Detailed Database Monitor is started and stopped using the commands STRDBMON / ENDDBMON. The iSeries Navigator wizard (see Figure 8) and the database connection attributes also provide interfaces to these commands. You can monitor an individual job or all jobs. When you activate the detailed monitor, data describing the SQL requests and their respective plans is placed in a single table using different row formats, row identifiers, and unique query identifiers. Each SQL request includes some of the following detailed column information:

Table 1.Column information for SQL requests
Column nameDescription
QQRID:Row type ID (for example: 1000, 3000, 3001)
QQUCNT:Query or request identifier by job
QQJOB:Job name
QQUSER:Job user name
QVC102:Current job user name (new with Version 5 Release 3)
QQJNUM:Job number
QQI9:Thread identifier
QQTIME:Time that the row was inserted
QQ1000:Row-specific information, such as the SQL text or index advised

When the same SQL request is optimized and run multiple times, data is captured for each request. For example, you might run the user query SELECT * FROM TABLE1 WHERE COLUMN1 = :HV 26 times, where the host variable :HV is set to values A through Z. The detailed monitor captures the information for all 26 executions, keeping the query plan information for each query execution instance. In effect, you are tracing the SQL requests and flow while the monitor is running, which gives a much larger set of data. In one customer example, running the detailed database monitor on a live, production system for 5 minutes resulted in 6GB of data in the monitor table.

Furthermore, the detailed data is inserted into the table during query optimization and open processing, which could result in additional overhead and work impact. Information is provided for query optimization, open processing, and execution. The detailed database monitor data and the SQE plan cache are the primary input to visually explain queries. See Resources to find more information about using the SQL Performance Monitors in an IBM Redbook™.

Figure 8. The SQL Performance Monitor Wizard
fig8

Before Version 5 Release 4, you could monitor all jobs or a single job. The QAQQINI options offered some minor additional pre-filtering. There were options to exclude SQL requests from i5/OS or to only include SQL requests that were expected to run longer than a specified threshold of time. Version 5 Release 4 and iSeries Navigator provide a new Performance Monitor wizard (see Figure 8). You can use the wizard or the STRDBMON command to greatly enhance pre-filtering capabilities. You can include or exclude SQL requests based on a minimum estimated run time, a specific or generic job or user names, the IP address of the client, or the specific tables being queried (see Figure 8). The filtering options allow for easy subsetting of data that the monitor captures, thereby reducing the overhead of running the database monitor.

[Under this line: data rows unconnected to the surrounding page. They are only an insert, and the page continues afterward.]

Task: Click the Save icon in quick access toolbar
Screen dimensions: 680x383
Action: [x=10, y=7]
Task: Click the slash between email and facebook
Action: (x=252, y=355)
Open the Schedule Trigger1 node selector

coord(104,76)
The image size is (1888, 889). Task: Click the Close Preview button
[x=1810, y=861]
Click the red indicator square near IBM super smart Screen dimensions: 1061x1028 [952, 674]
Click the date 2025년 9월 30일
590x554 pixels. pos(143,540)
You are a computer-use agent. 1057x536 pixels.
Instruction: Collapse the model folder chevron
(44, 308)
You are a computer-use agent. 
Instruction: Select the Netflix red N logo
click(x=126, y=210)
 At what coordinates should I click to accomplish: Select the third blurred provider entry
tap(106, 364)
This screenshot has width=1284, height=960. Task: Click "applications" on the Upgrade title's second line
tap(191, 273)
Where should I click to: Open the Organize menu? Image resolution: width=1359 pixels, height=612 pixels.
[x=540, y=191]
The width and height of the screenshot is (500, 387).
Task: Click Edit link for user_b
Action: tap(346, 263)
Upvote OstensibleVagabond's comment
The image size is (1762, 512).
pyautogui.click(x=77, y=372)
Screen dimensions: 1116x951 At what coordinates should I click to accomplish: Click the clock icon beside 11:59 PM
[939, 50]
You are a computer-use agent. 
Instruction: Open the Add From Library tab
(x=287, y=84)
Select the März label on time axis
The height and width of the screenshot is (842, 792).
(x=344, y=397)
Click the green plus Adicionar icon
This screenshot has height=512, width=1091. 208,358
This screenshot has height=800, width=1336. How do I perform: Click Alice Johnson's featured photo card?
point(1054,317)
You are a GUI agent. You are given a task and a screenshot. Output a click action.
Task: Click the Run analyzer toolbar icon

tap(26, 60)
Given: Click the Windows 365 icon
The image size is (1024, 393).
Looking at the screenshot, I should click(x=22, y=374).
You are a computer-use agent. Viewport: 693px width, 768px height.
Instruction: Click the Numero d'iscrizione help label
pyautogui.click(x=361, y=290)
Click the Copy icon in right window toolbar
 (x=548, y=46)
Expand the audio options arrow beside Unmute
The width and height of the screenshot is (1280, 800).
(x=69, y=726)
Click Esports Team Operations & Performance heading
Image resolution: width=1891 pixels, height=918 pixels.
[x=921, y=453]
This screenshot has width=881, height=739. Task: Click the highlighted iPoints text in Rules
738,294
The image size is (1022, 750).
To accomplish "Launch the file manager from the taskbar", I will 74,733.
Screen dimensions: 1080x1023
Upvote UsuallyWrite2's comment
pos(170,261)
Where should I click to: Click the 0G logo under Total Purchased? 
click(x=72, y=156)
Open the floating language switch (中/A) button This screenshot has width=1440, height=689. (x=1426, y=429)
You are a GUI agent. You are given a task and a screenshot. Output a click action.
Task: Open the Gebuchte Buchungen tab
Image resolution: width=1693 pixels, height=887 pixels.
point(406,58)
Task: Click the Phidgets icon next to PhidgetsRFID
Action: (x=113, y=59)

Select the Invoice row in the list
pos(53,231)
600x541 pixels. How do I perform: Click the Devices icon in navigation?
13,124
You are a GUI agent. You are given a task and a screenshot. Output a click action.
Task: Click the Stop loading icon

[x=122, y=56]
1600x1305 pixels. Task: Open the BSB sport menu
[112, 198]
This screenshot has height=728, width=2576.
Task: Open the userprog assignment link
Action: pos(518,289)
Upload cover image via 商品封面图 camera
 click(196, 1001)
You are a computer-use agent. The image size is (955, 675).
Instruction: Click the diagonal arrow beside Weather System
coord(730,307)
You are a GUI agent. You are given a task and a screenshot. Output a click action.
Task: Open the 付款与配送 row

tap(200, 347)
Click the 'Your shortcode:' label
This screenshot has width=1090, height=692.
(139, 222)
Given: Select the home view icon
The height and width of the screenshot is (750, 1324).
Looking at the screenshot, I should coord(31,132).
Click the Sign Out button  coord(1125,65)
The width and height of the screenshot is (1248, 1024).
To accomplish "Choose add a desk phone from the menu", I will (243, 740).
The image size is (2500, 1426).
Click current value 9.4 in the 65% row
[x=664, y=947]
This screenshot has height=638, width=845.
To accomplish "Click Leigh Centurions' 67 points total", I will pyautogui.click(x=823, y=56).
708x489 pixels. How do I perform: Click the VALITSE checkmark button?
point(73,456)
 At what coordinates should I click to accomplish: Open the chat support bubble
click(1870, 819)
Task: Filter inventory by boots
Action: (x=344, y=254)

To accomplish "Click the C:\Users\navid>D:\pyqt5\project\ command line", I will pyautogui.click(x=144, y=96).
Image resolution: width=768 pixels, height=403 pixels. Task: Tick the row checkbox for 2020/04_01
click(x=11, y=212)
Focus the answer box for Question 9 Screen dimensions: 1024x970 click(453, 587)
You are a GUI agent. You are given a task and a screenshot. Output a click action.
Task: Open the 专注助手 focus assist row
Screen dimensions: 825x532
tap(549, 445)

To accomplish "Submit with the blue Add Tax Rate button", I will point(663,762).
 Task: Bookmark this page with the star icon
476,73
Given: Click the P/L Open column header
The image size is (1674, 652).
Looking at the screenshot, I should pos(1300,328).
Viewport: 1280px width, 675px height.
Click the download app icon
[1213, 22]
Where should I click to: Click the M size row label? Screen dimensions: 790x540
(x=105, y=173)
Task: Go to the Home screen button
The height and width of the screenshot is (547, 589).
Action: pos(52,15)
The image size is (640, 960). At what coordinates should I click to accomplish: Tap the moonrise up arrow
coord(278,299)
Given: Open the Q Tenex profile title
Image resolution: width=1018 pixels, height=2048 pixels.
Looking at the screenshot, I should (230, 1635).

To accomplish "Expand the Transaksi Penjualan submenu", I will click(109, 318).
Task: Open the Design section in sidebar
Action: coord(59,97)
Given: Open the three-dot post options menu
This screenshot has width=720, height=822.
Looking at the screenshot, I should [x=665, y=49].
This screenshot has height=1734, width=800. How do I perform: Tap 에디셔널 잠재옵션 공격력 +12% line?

In Version 5 Release 4, the database monitor analysis provided within iSeries Navigator is enhanced to allow you to invoke Visual Explain from the results of your filtering and analysis display (see Figure 9). For example, after collecting detailed database monitor data on a set of jobs, you can determine the job taking the most time and, within this job, find the longest running query and visually explain it.

Figure 9. Invoking Visual Explain from the results of your filtering and analysis display
fig9

Summary Database Monitor

You can start and stop the Summary Database Monitor using the iSeries Navigator graphical interface (see Figure 10) or APIs. There is no command interface provided. When the summary monitor is activated, data describing the SQL requests and plans is placed in a series of tables. When the same SQL request is optimized and executed multiple times, the data is summarized resulting in a more compact and less detailed format. For example, you might run the user query SELECT * FROM TABLE1 WHERE COLUMN1 = :HV 26 times, where the host variable :HV is set to values A through Z. The summary monitor summarizes the information for all 26 executions, keeping the query plan information for only the most time consuming query execution instance. The monitor does not report query plan information for the other 25 executions.

The monitor holds the summary data in memory and inserts it into the tables when the monitoring is completed, which results in less overhead and less impact to other work. Information is provided for query optimization, open processing, and execution, but only at a summary level. Note that a query cannot be visually explained from the summarized data.

Figure 10. Invoking the Summary Database Monitor from the iSeries Navigator graphical user interface
fig10

Visual Explain

You can invoke Visual Explain using one of the following methods:

  • iSeries Navigator Run SQL Scripts (see Figure 11)
  • iSeries SQL Performance Monitors list of explainable statements (see Figure 12)
  • iSeries Navigator SQE Plan Cache Show statements (see Figure 5)
Figure 11. Invoking Visual Explain using the Run SQL Scripts command
fig11
Figure 12. Invoking Visual Explain through a list of explainable statements the SQL Performance Monitor collects
fig12

The input to the Visual Explain mechanism is detailed monitor data or query access plan information residing in the SQE Plan Cache. Using the iSeries Navigator JDBC connection to DB2, a query can be dynamically visually explained without running the query, or the query can be run and visually explained. All SQE queries can be visually explained without actually running the query. The more complex CQE queries that contain multiple steps require the run and explain option, such as joining and grouping using hash tables.

Before query optimization, a detailed database monitor is started automatically to collect the needed data. When you close the visual explain window, you can save or discard the detailed database monitor data. By saving the monitor data, the optimizer feedback is stored, and the query can be visually explained again later.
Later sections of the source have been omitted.